- **The task**
An exact copy of every record is the required answer.
Start of Material supplied
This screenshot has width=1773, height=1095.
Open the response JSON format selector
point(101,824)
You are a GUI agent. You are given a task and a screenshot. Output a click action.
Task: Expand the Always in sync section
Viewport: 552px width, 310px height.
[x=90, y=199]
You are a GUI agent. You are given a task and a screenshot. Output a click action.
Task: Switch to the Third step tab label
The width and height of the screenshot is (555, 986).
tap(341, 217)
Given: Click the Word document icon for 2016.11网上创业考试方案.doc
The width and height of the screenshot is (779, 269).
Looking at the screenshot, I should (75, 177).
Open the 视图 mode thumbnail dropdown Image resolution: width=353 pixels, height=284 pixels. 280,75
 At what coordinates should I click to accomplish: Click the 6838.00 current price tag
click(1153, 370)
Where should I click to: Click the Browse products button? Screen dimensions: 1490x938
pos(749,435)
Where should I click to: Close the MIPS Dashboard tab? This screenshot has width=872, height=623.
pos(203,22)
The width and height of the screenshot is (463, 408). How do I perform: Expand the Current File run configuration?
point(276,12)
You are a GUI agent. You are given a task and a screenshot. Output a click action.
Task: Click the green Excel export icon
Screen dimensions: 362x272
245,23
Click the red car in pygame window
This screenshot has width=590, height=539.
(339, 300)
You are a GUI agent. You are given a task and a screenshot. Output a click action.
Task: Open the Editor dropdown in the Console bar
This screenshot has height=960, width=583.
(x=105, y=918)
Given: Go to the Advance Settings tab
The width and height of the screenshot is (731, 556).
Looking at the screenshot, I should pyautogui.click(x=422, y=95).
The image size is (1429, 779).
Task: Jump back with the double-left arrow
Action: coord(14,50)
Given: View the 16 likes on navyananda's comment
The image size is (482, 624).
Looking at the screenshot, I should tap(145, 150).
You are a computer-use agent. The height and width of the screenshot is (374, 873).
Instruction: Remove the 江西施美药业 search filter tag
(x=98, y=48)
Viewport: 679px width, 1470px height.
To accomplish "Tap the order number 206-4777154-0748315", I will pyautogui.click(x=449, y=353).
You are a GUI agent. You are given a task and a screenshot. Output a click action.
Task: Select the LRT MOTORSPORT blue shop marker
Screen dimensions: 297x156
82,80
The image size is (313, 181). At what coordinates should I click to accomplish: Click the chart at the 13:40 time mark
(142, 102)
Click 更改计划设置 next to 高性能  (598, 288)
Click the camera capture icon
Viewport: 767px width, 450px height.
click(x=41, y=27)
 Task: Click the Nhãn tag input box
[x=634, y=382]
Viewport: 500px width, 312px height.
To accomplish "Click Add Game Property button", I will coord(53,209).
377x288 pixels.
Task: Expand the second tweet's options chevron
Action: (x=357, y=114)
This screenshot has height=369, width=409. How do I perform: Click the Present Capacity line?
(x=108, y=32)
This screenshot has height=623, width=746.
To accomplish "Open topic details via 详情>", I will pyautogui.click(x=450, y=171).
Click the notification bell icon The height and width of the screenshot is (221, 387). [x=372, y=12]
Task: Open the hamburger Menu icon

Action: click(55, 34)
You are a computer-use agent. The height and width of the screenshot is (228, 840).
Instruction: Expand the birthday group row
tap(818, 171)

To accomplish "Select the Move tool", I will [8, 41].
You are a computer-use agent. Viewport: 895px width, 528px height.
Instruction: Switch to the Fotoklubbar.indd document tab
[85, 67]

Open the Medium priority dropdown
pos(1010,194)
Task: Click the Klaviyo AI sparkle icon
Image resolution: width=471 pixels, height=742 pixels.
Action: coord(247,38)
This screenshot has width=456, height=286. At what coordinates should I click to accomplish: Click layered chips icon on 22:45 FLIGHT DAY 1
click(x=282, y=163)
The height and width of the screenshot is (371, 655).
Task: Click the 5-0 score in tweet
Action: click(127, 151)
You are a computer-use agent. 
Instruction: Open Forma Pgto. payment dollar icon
End of Material supplied
- **Result of this exercise**
This screenshot has width=1773, height=1095.
Open the response JSON format selector
point(101,824)
You are a GUI agent. You are given a task and a screenshot. Output a click action.
Task: Expand the Always in sync section
Viewport: 552px width, 310px height.
[x=90, y=199]
You are a GUI agent. You are given a task and a screenshot. Output a click action.
Task: Switch to the Third step tab label
The width and height of the screenshot is (555, 986).
tap(341, 217)
Given: Click the Word document icon for 2016.11网上创业考试方案.doc
The width and height of the screenshot is (779, 269).
Looking at the screenshot, I should (75, 177).
Open the 视图 mode thumbnail dropdown Image resolution: width=353 pixels, height=284 pixels. 280,75
 At what coordinates should I click to accomplish: Click the 6838.00 current price tag
click(1153, 370)
Where should I click to: Click the Browse products button? Screen dimensions: 1490x938
pos(749,435)
Where should I click to: Close the MIPS Dashboard tab? This screenshot has width=872, height=623.
pos(203,22)
The width and height of the screenshot is (463, 408). How do I perform: Expand the Current File run configuration?
point(276,12)
You are a GUI agent. You are given a task and a screenshot. Output a click action.
Task: Click the green Excel export icon
Screen dimensions: 362x272
245,23
Click the red car in pygame window
This screenshot has width=590, height=539.
(339, 300)
You are a GUI agent. You are given a task and a screenshot. Output a click action.
Task: Open the Editor dropdown in the Console bar
This screenshot has height=960, width=583.
(x=105, y=918)
Given: Go to the Advance Settings tab
The width and height of the screenshot is (731, 556).
Looking at the screenshot, I should pyautogui.click(x=422, y=95).
The image size is (1429, 779).
Task: Jump back with the double-left arrow
Action: coord(14,50)
Given: View the 16 likes on navyananda's comment
The image size is (482, 624).
Looking at the screenshot, I should tap(145, 150).
You are a computer-use agent. The height and width of the screenshot is (374, 873).
Instruction: Remove the 江西施美药业 search filter tag
(x=98, y=48)
Viewport: 679px width, 1470px height.
To accomplish "Tap the order number 206-4777154-0748315", I will pyautogui.click(x=449, y=353).
You are a GUI agent. You are given a task and a screenshot. Output a click action.
Task: Select the LRT MOTORSPORT blue shop marker
Screen dimensions: 297x156
82,80
The image size is (313, 181). At what coordinates should I click to accomplish: Click the chart at the 13:40 time mark
(142, 102)
Click 更改计划设置 next to 高性能  (598, 288)
Click the camera capture icon
Viewport: 767px width, 450px height.
click(x=41, y=27)
 Task: Click the Nhãn tag input box
[x=634, y=382]
Viewport: 500px width, 312px height.
To accomplish "Click Add Game Property button", I will coord(53,209).
377x288 pixels.
Task: Expand the second tweet's options chevron
Action: (x=357, y=114)
This screenshot has height=369, width=409. How do I perform: Click the Present Capacity line?
(x=108, y=32)
This screenshot has height=623, width=746.
To accomplish "Open topic details via 详情>", I will pyautogui.click(x=450, y=171).
Click the notification bell icon The height and width of the screenshot is (221, 387). [x=372, y=12]
Task: Open the hamburger Menu icon

Action: click(55, 34)
You are a computer-use agent. The height and width of the screenshot is (228, 840).
Instruction: Expand the birthday group row
tap(818, 171)

To accomplish "Select the Move tool", I will [8, 41].
You are a computer-use agent. Viewport: 895px width, 528px height.
Instruction: Switch to the Fotoklubbar.indd document tab
[85, 67]

Open the Medium priority dropdown
pos(1010,194)
Task: Click the Klaviyo AI sparkle icon
Image resolution: width=471 pixels, height=742 pixels.
Action: coord(247,38)
This screenshot has width=456, height=286. At what coordinates should I click to accomplish: Click layered chips icon on 22:45 FLIGHT DAY 1
click(x=282, y=163)
The height and width of the screenshot is (371, 655).
Task: Click the 5-0 score in tweet
Action: click(127, 151)
You are a computer-use agent. 
Instruction: Open Forma Pgto. payment dollar icon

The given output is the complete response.